Extract provided:
Some other common terminology you will encounter includes:

  • Idle Time, which is the period of time when an SSD is not handling requests to read or write data.
  • Latency, which is the response time of the SSD, or the time between when you initiate a request to read or write data and when the SSD completes the request.
  • Queue Depth/Concurrent IOs, which is the outstanding (pending) number of IO requests that must be handled by the drive. Multiple requests are placed in a queue of a specific length, where they will wait for their turn to be addressed by the SSD if another task is already underway. The most common queue depths to test are a Queue Depth of 1, which is typical of light consumer workloads, and a Queue Depth of 32, which is representative of a heavy workload as might be seen on a on a server (e.g. web server, database server, etc.). Where in that spectrum an SSD will perform best varies based on the drive’s firmware algorithm. Being optimized for high or low queue depths or vice versus is not necessarily a bad thing, but rather a design decision.

Your Results May Vary

Remember that each of the measurements discussed above will vary from system to system. For example, the number of IOPS possible on a given system will vary greatly depending on: the balance of read and write operations, the mix of sequential and random patterns, the number of worker threads, the queue depth, and the data block sizes – and this is without taking into account the effect of basic hardware configurations (microprocessor speed, DRAM size and speed, chipset type and drivers, BIOS settings, etc.).
When working with Synthetic Benchmarking tools, keep in mind that Random Write performance will differ based on the test range. For example, write tests with very small ranges may not be able to fully utilize the internal parallelism of the NAND chips, resulting in low performance result.

[Data items]
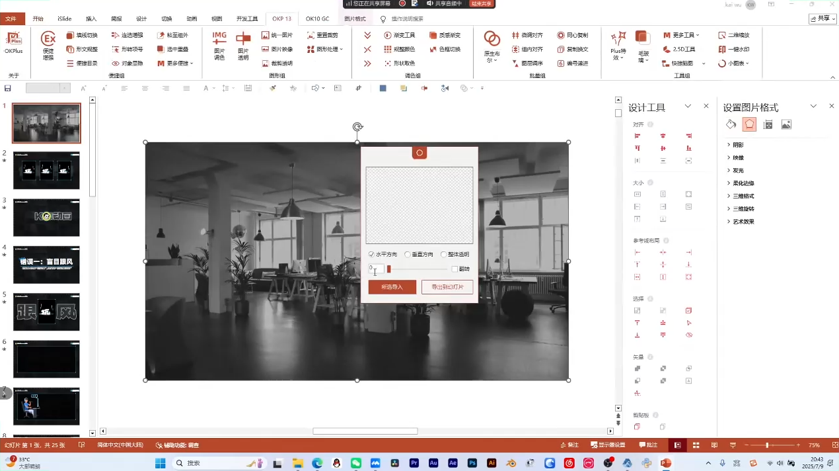Expand the 阴影 shadow section
Screen dimensions: 839x471
click(738, 145)
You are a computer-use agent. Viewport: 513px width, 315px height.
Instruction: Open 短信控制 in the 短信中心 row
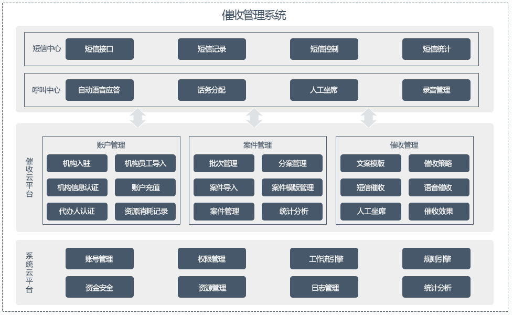click(x=324, y=49)
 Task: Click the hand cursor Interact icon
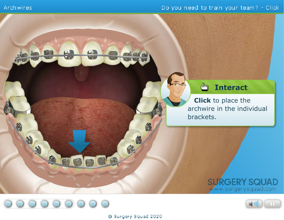(x=205, y=87)
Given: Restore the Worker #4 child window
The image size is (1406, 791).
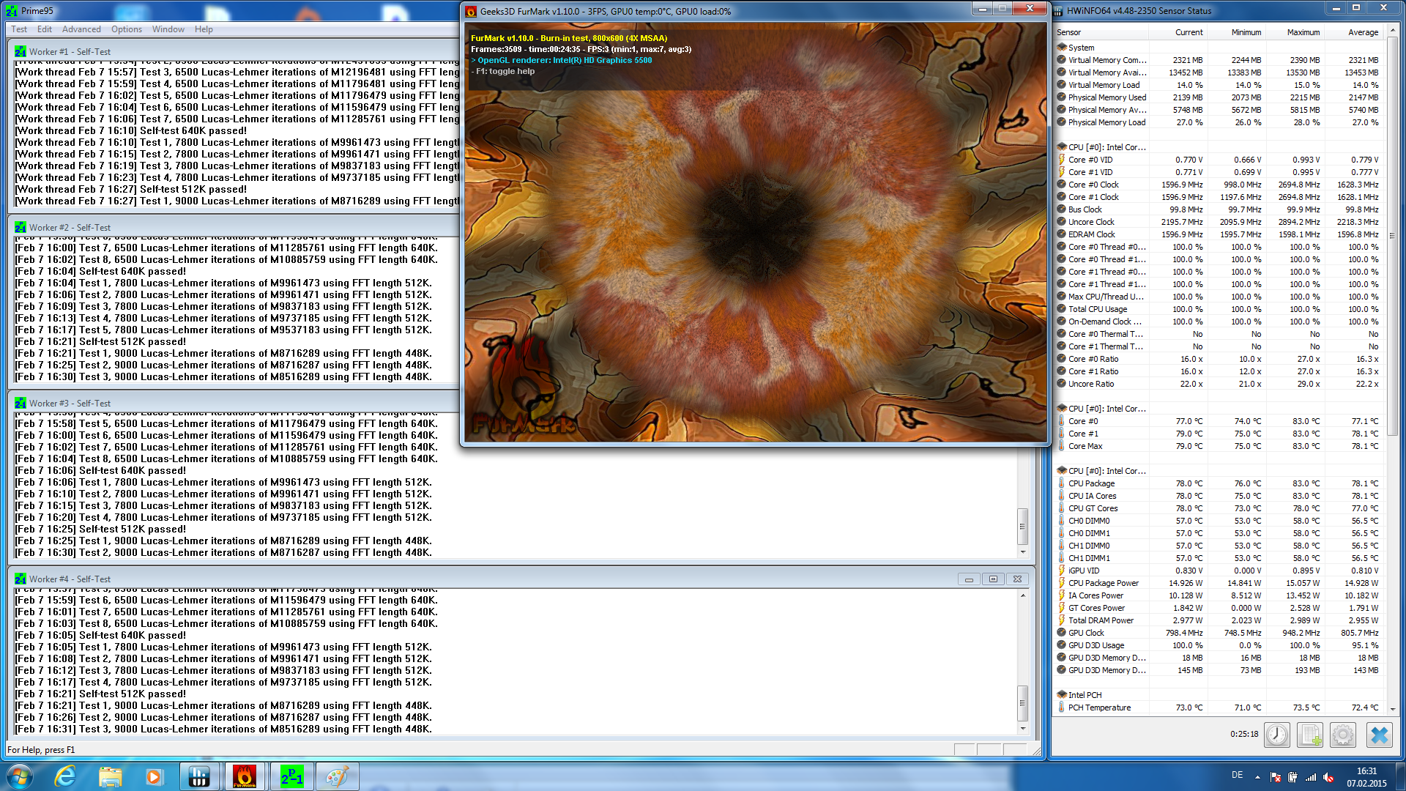Looking at the screenshot, I should (x=993, y=579).
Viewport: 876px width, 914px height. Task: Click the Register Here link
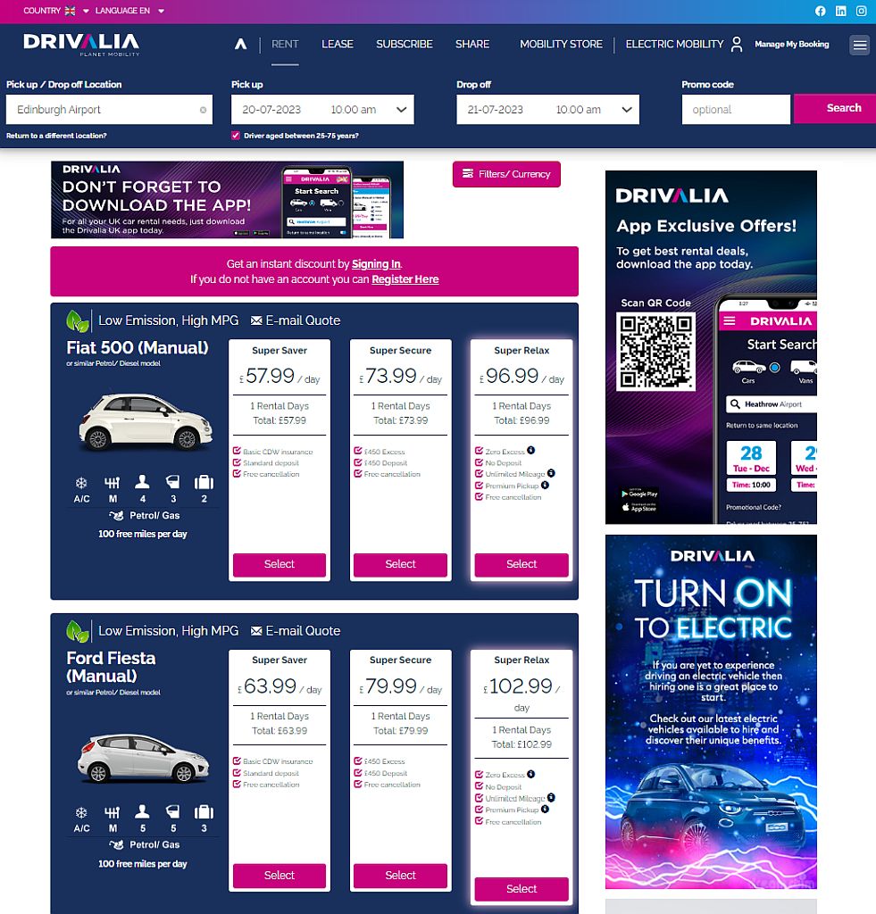coord(405,279)
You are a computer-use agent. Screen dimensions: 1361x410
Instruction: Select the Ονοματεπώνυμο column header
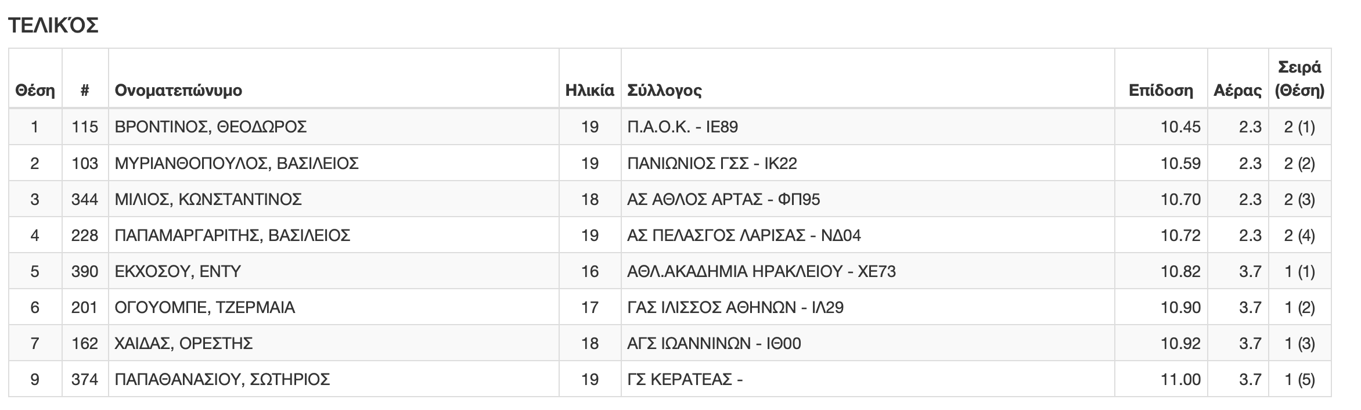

Stated task 1: According to the SSD excerpt, which queue depth is representative of a heavy workload such as one seen on a server?
Stated task 2: Copy the part of the SSD excerpt from "Some other common" up to and including "completes the request.".
Stated task 3: Translate this sentence from the SSD excerpt into Spanish: "Where in that spectrum an SSD will perform best varies based on the drive’s firmware algorithm."
Work only from the SSD excerpt.

Problem solution 1: A Queue Depth of 32.

Problem solution 2:
Some other common terminology you will encounter includes:

  • Idle Time, which is the period of time when an SSD is not handling requests to read or write data.
  • Latency, which is the response time of the SSD, or the time between when you initiate a request to read or write data and when the SSD completes the request.

Problem solution 3: El punto de ese espectro en el que un SSD rinde mejor varía según el algoritmo del firmware de la unidad.